La NFL n’a pas tardé à changer de cap. Le Super Bowl 60 était à peine terminé que la ligue dévoilait le logo du Super Bowl 61, lançant ainsi les préparatifs pour la finale de la saison suivante. À peine les célébrations retombées, l’attention se portait déjà sur l’avenir.
L’année prochaine, le match se déroulera de nouveau à Los Angeles, au SoFi Stadium, un lieu que la ligue semble désormais parfaitement à l’aise d’utiliser pour ses événements les plus importants. Le logo reflète cette aisance, privilégiant le lieu au spectacle et laissant le cadre influencer son esthétique.
Les chiffres romains « LXI » dominent le design, occupant la majeure partie de l’espace et attirant immédiatement le regard. Au lieu d’arêtes vives ou de tons ternes, les chiffres sont enveloppés d’un dégradé orange chaud. L’effet est plus proche d’un ciel de fin de journée que d’un élément directement lié au football. Ce choix paraît délibéré et naturel, privilégiant l’atmosphère à l’effet tape-à-l’œil.
Une vague bleue traverse les chiffres, s’enroulant vers le haut avant de retomber au centre du logo. C’est l’élément le plus dynamique du design, celui qui lui insuffle son énergie. Sans lui, le logo semblerait statique. Le contraste entre les bleus froids et le fond chaud empêche le design de trop dévier d’un côté ou de l’autre.
La partie inférieure ramène l’ensemble à des éléments plus familiers. Une base argentée, divisée en deux tons, se trouve sous les chiffres. Une ligne courbe sépare les nuances, faisant subtilement écho à la vague située au-dessus. Les mots « Super Bowl » sont imprimés en caractères noirs gras sur la base, simples et directs, remplissant parfaitement leur fonction.

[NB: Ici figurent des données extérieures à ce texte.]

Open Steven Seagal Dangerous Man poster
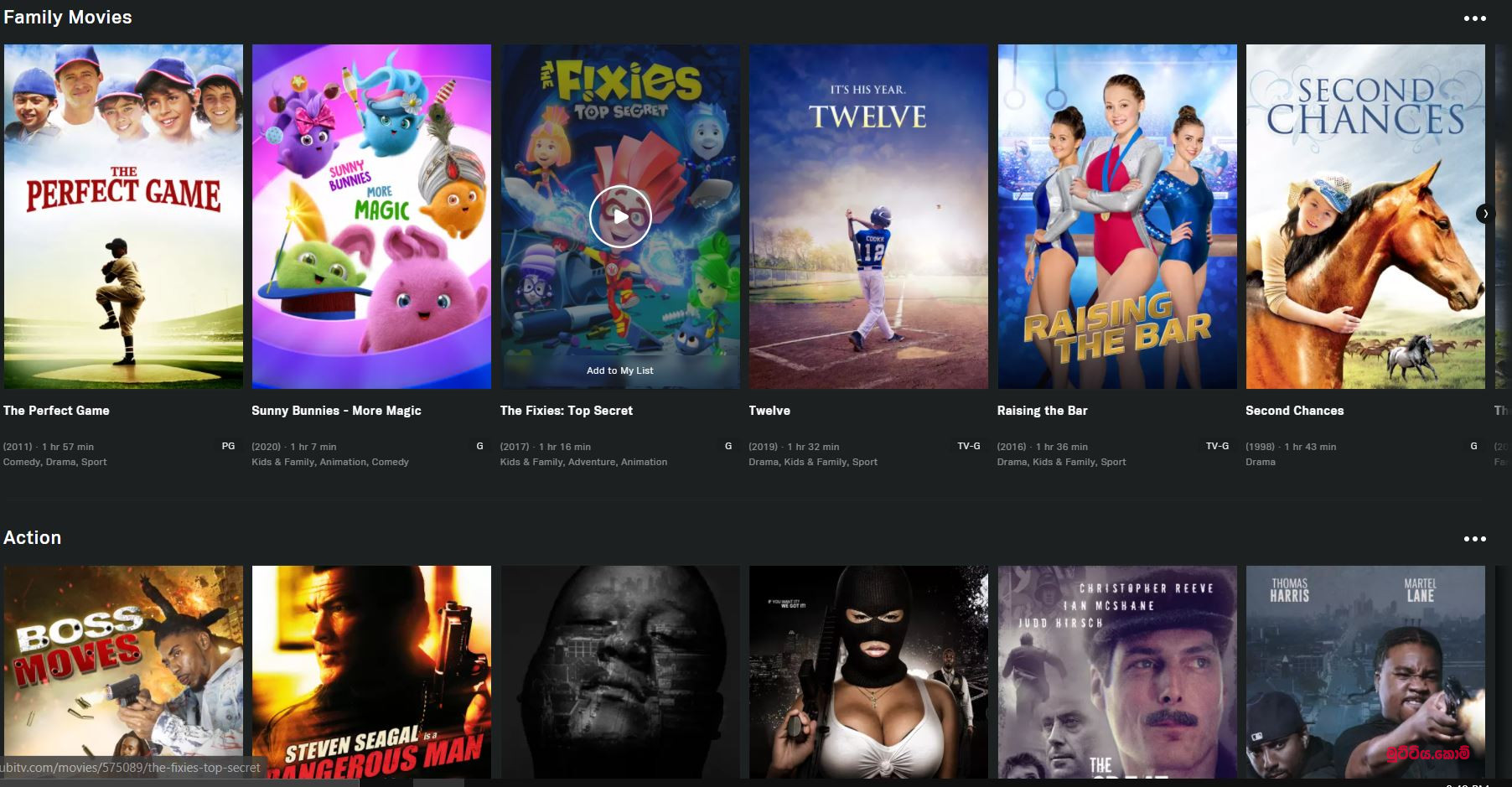The image size is (1512, 787). pyautogui.click(x=371, y=672)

Au centre, trône le trophée Lombardi. Tout autour s’adapte au décor. Le trophée Lombardi, lui, reste immuable. Il traverse le « X » de « LXI » et trône au premier plan, inchangé et inimitable.
L’ensemble dégage une impression de sobriété et d’assurance. On y retrouve des similitudes avec les précédents logos du Super Bowl de Los Angeles, notamment dans l’utilisation de tons chauds, mais cette version se veut plus sobre. Moins d’éléments. Moins de décoration. Une plus grande importance accordée aux formes et aux couleurs. Il semble conçu pour être facilement décliné sur les produits dérivés, les diffusions et la signalétique sans perdre son identité.

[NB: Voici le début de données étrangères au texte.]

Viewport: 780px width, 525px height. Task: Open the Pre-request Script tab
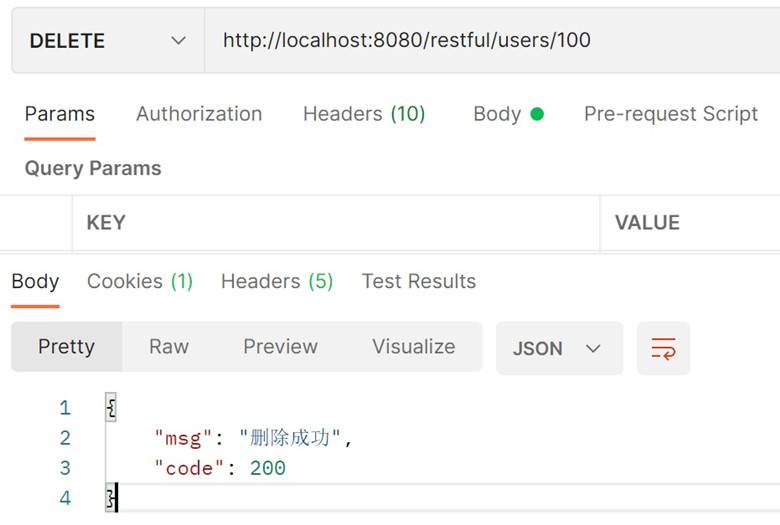click(x=670, y=114)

Ce qui frappe le plus, c’est ce que le logo évite. Pas de palmiers, pas de silhouettes de gratte-ciel, pas de monuments emblématiques. Il mise plutôt sur la suggestion. Couleurs de l’océan. Lumière du crépuscule. Mouvement. Le logo fait confiance au public pour deviner le lieu du match sans lui indiquer précisément où il se déroulera.
Après des mois d’omniprésence, il finira par s’intégrer au calendrier de la saison. Il accompagnera les courses aux séries éliminatoires, la publication du calendrier et les débats interminables, devenant ainsi un élément incontournable de l’année NFL.
Pour l’instant, il constitue le premier signe officiel que l’attention se porte désormais sur la prochaine course au titre, avec Los Angeles comme théâtre de l’événement.